• Provided passage:

She said: “The days of Porridge where you have one TV, put a film on and everybody sits down and watches it have gone. But TVs are a privilege not a right.”
While inmates can get Christmas cards sent in the post, presents aren’t allowed.
She said: “You can send their money in to put in their account to spend in the canteen. But there are no presents – sometimes the churches will do a little thing, maybe a Mars Bar or something but nothing like a present you’d see under the tree.”
Christmas dinner
Inmates are served a traditional Christmas dinner. In some jails, the meals will even be served to prisoners by staff.
Vanessa said: “When I was at Holloway the staff used to serve the food to give the prisoners who usually do it a rest,” says Vanessa. There’s Christmas dinner, with all sorts of diets catered for. The usual that you’d have outside. It used to be about £1.30 per prisoner per Christmas dinner.”
Booze is an absolute no-no of course, with a spike in the production of hooch, an alcoholic beverage made with ingredients that can be sourced in prison, happening each Christmas.

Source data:
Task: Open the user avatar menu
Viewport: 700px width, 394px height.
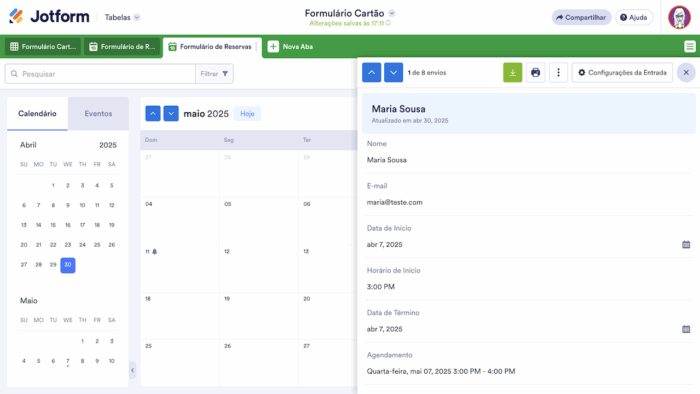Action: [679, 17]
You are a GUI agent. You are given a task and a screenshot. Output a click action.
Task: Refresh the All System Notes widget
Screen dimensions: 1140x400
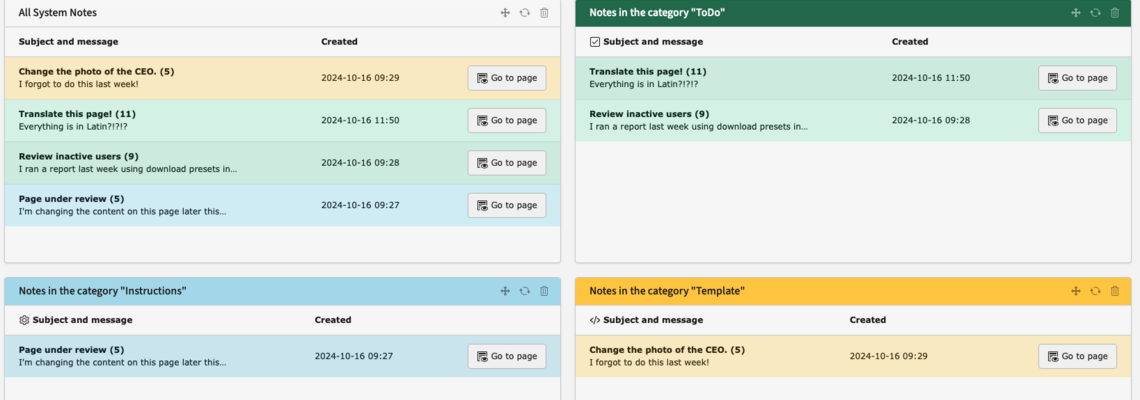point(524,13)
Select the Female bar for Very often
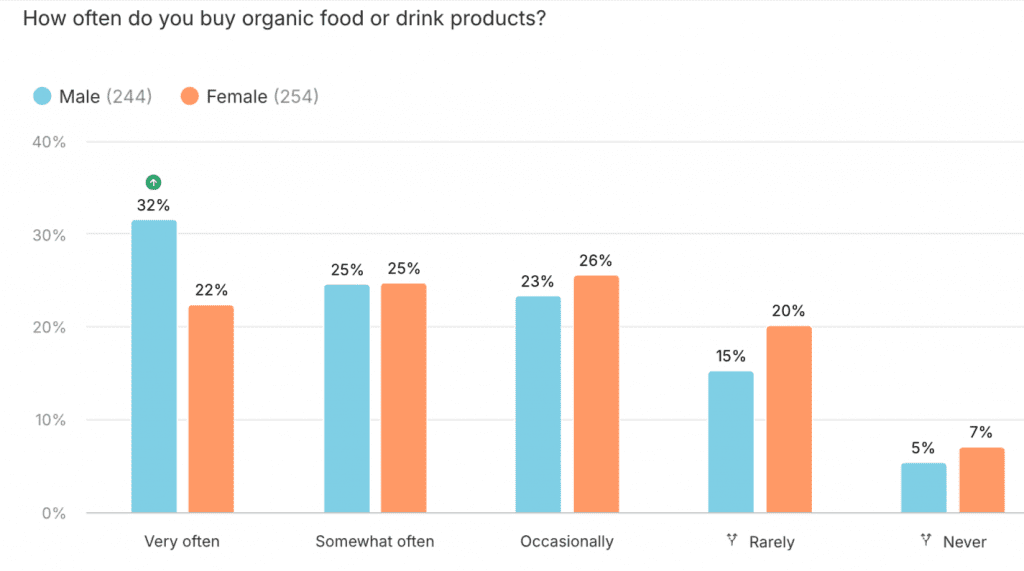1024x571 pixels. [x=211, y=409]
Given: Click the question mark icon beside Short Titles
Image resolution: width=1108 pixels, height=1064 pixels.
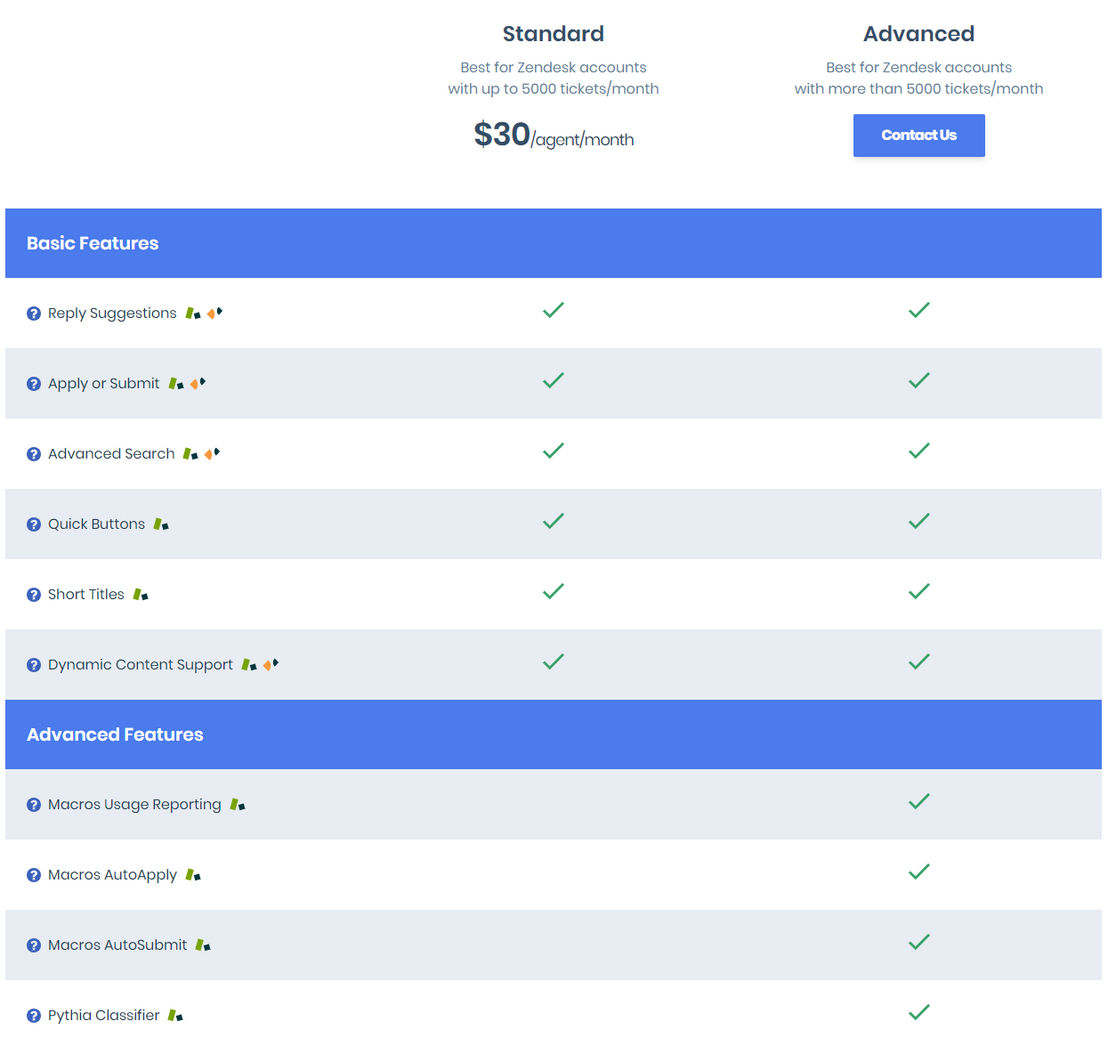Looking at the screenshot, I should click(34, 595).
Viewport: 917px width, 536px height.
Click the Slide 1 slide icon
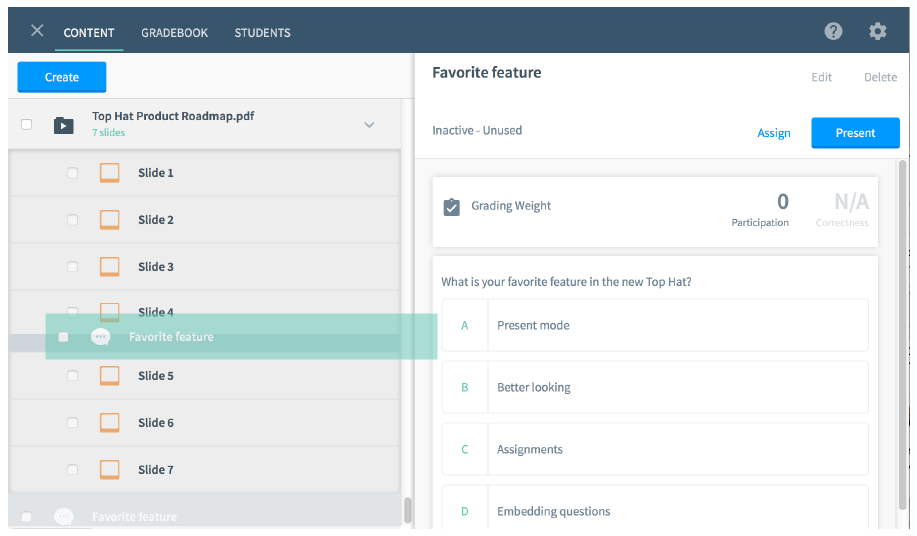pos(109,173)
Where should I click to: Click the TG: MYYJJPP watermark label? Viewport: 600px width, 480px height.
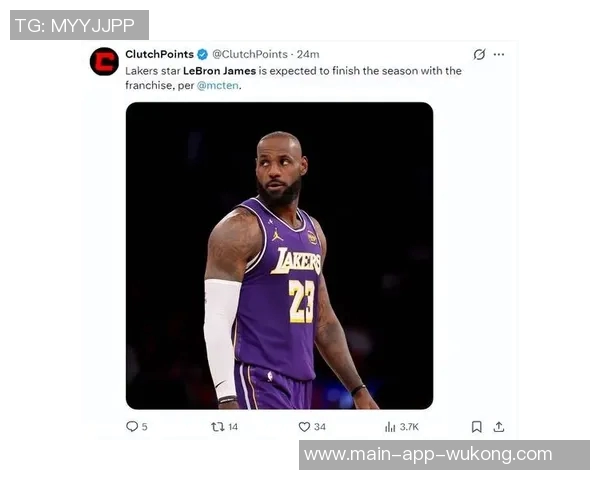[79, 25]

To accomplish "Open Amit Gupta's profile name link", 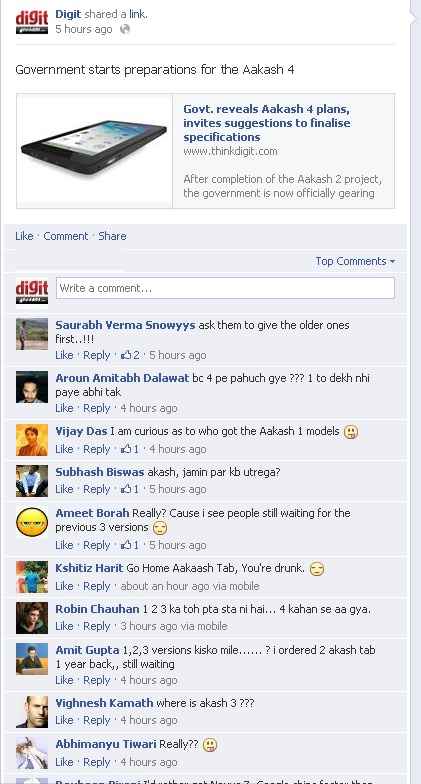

• Problem set:
a - Quote the passage on Christmas in prison word for word, starting at "Booze is an" and ending at "happening each Christmas.".
b - Please continue the passage on Christmas in prison from its last sentence onward.
The entries were taken from a different source.

• Exercise responses:
a -
Booze is an absolute no-no of course, with a spike in the production of hooch, an alcoholic beverage made with ingredients that can be sourced in prison, happening each Christmas.

b -
Vanessa said: “Before Christmas you always do a search of the wings to find any hidden hooch brewing. At (Wormwood) Scrubs we had the first ‘Hooch Pooch’, which was trained to sniff it out.
“It’s dead easy to make – they can buy fruit from the canteen, they get bread at mealtimes which has the yeast in it. You add some fruit, some bread, some sugar, some water and you leave it in a bottle by a radiator. You leave it to ferment. It can make you go blind, it can kill you, it’s 100 percent alcohol.”
Volatile atmosphere
While there can be festive cheer among inmates, the Christmas period can also be a “difficult” time for staff with heightened emotions and incidents of violence.
Vanessa said: “Staff are having to deal with raised incidents of self-harm and violence. When you’re locking up 1,200 men who don’t want to be there it’s a difficult time. Most prisoners just want to get on with their sentence and get out but you have the odd few that want to try and beat the system.”
One incident the former prison boss recalls at London’s now-closed Holloway Prison, which housed Myra Hindley, led to a food fight. “Everything was fine, the women had been served lunch and they were having their Christmas pud,” she says. “Somebody argued that she didn’t get as big a piece everybody else and it just ended up in a free for all, with Christmas Dinner and turkey and cranberry sauce running down the ward.”
Other incidents were more serious in nature. “I’ve had serious incidents of attempted suicide, we’ve had self harm, prisoner on prisoner violence,” says the retired governor. “All sorts of incidents over the years – little things can seem much more important at that time of year. They get phone calls to their families but it’s not necessarily the same thing as seeing your partner or children.”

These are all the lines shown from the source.